Prompt —
Which lines in the data below contain the word "height"? Return each of them.

Given data —
╔══
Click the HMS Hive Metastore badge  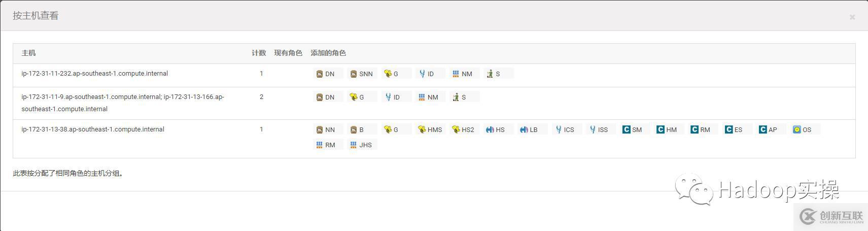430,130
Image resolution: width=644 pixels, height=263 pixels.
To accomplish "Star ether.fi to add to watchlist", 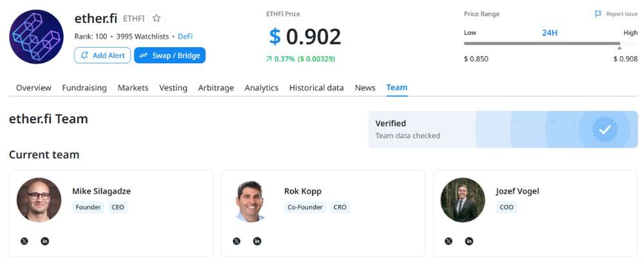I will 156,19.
╚══
╔══
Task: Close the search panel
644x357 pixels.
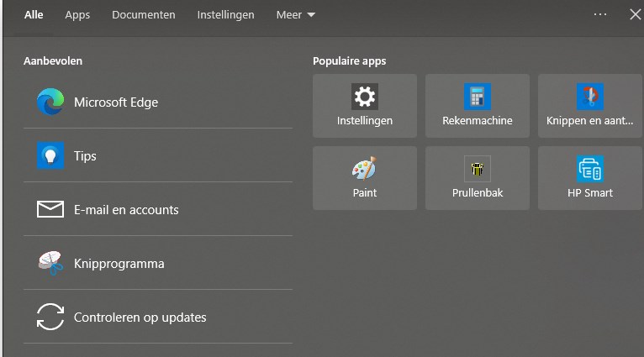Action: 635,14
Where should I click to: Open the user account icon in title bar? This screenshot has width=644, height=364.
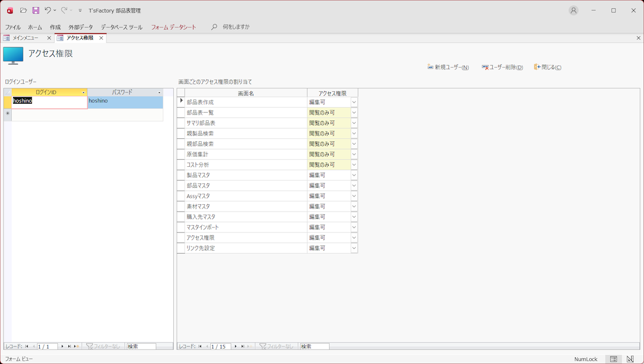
╚══
Completed task —
Image resolution: width=644 pixels, height=263 pixels.
Where should I click to: Open the user account icon in title bar? This screenshot has width=644, height=364.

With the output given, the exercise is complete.